═══ PROVIDED DATA

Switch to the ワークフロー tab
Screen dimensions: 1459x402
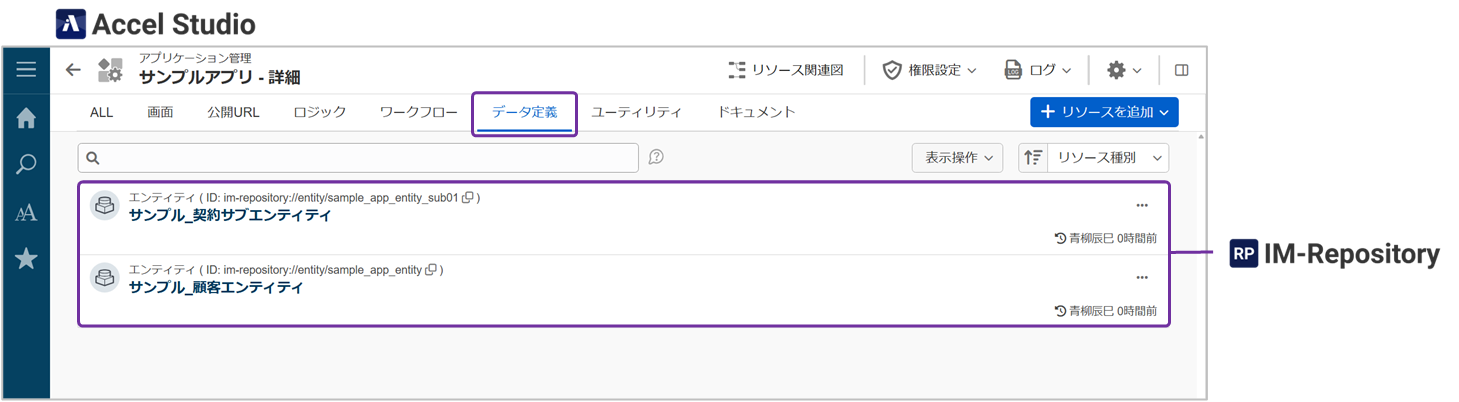pyautogui.click(x=418, y=112)
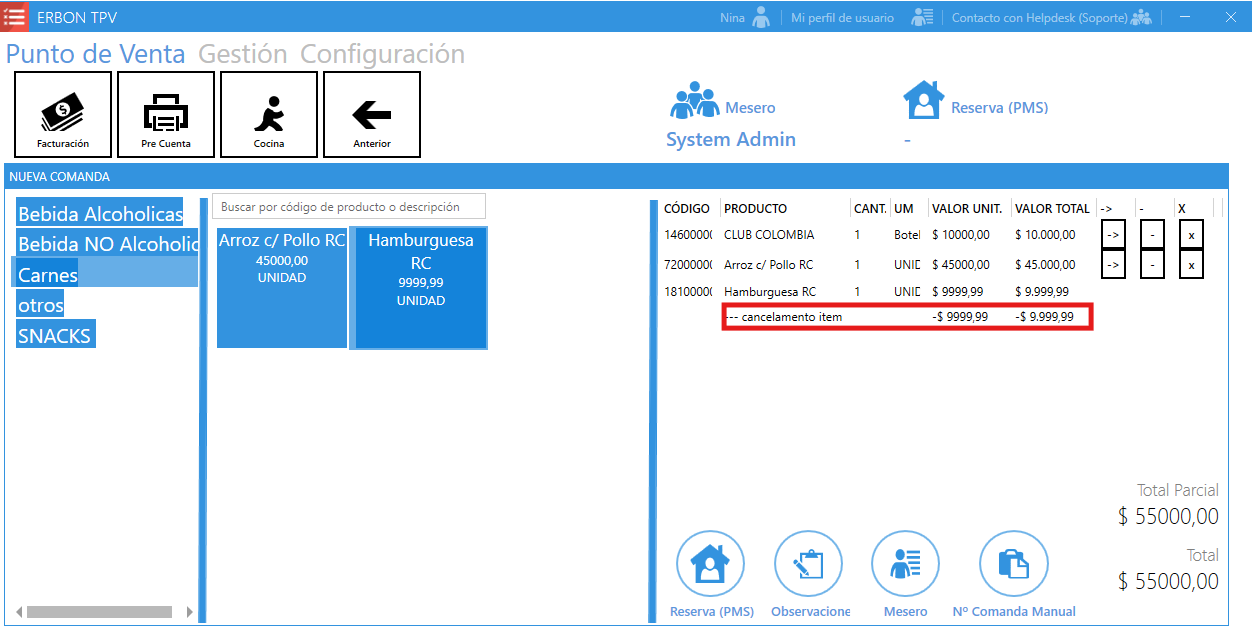Click the Facturación money icon
Screen dimensions: 1252x633
[63, 115]
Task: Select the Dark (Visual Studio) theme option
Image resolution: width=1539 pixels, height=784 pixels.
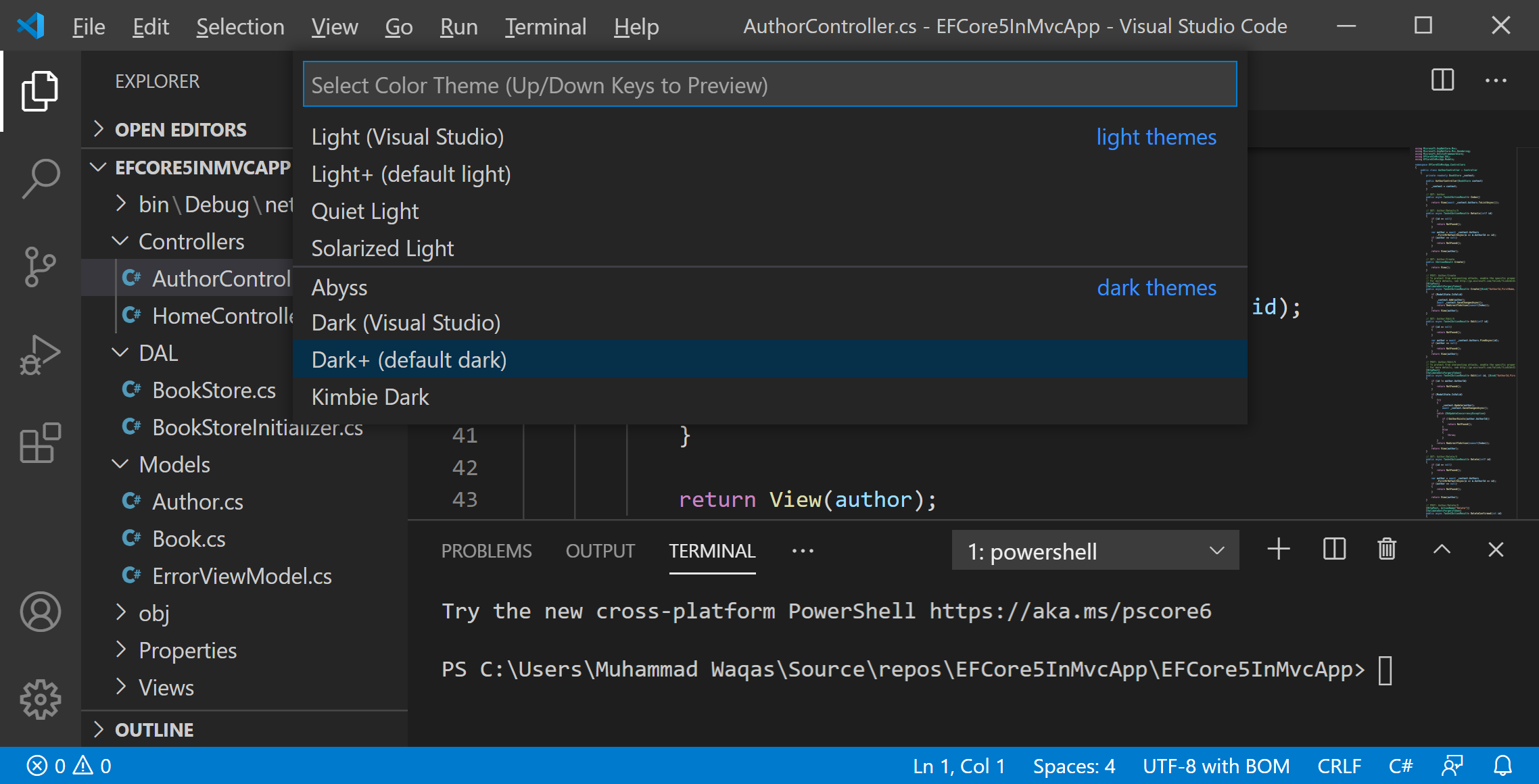Action: [x=405, y=323]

══════

- [STATED GOAL] Can you turn the lines of all the entries above into a numbered list, skipping blank lines and leaving the pictures out?

- [PROBLEM SOLUTION]
1. Switch to the ワークフロー tab
2. Screen dimensions: 1459x402
3. pyautogui.click(x=418, y=112)
4. Click the Facturación money icon
5. Screen dimensions: 1252x633
6. [63, 115]
7. Task: Select the Dark (Visual Studio) theme option
8. Image resolution: width=1539 pixels, height=784 pixels.
9. Action: [x=405, y=323]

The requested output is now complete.